# Data supplied

************

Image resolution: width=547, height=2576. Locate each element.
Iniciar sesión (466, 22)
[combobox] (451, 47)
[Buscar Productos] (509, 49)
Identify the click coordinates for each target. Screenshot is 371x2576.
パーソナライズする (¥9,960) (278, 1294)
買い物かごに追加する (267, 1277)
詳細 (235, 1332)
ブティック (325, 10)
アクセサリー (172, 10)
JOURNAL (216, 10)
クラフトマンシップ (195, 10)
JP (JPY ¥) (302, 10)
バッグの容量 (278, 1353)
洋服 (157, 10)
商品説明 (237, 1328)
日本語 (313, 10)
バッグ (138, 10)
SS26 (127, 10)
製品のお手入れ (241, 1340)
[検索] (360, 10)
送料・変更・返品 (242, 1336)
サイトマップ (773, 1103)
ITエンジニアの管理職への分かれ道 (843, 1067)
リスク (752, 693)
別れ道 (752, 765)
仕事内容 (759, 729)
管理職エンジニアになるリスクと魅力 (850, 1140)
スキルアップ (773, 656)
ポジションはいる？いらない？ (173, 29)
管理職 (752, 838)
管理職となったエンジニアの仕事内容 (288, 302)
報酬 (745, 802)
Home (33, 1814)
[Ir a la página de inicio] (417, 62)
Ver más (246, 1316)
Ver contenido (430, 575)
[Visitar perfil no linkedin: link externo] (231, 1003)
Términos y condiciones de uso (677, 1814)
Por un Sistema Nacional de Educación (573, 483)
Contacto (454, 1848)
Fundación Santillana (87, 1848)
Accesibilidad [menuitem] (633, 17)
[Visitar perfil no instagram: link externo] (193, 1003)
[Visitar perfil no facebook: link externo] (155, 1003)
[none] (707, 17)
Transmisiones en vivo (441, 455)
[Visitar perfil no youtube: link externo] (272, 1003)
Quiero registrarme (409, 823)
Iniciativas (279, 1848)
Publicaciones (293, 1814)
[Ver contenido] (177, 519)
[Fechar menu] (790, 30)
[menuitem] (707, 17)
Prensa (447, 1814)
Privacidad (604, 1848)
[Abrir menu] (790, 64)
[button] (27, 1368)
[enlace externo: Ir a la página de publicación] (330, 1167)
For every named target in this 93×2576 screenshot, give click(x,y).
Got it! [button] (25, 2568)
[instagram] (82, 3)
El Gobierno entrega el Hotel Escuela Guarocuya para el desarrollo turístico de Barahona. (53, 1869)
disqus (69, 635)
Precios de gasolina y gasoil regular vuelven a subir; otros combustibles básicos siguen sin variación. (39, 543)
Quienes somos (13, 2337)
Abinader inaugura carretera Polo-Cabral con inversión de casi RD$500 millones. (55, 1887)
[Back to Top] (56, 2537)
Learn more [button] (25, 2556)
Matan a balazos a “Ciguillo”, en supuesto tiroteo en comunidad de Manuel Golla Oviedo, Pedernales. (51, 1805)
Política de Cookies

************

Using the entries above, extract exactly the span from the line with "リスク (752, 693)" to the line with "[instagram] (82, 3)", both lines included; leave out everything else.

リスク (752, 693)
別れ道 (752, 765)
仕事内容 (759, 729)
管理職エンジニアになるリスクと魅力 (850, 1140)
スキルアップ (773, 656)
ポジションはいる？いらない？ (173, 29)
管理職 (752, 838)
管理職となったエンジニアの仕事内容 (288, 302)
報酬 (745, 802)
Home (33, 1814)
[Ir a la página de inicio] (417, 62)
Ver más (246, 1316)
Ver contenido (430, 575)
[Visitar perfil no linkedin: link externo] (231, 1003)
Términos y condiciones de uso (677, 1814)
Por un Sistema Nacional de Educación (573, 483)
Contacto (454, 1848)
Fundación Santillana (87, 1848)
Accesibilidad [menuitem] (633, 17)
[Visitar perfil no instagram: link externo] (193, 1003)
[Visitar perfil no facebook: link externo] (155, 1003)
[none] (707, 17)
Transmisiones en vivo (441, 455)
[Visitar perfil no youtube: link externo] (272, 1003)
Quiero registrarme (409, 823)
Iniciativas (279, 1848)
Publicaciones (293, 1814)
[Ver contenido] (177, 519)
[Fechar menu] (790, 30)
[menuitem] (707, 17)
Prensa (447, 1814)
Privacidad (604, 1848)
[Abrir menu] (790, 64)
[button] (27, 1368)
[enlace externo: Ir a la página de publicación] (330, 1167)
For every named target in this 93×2576 screenshot, give click(x,y).
Got it! [button] (25, 2568)
[instagram] (82, 3)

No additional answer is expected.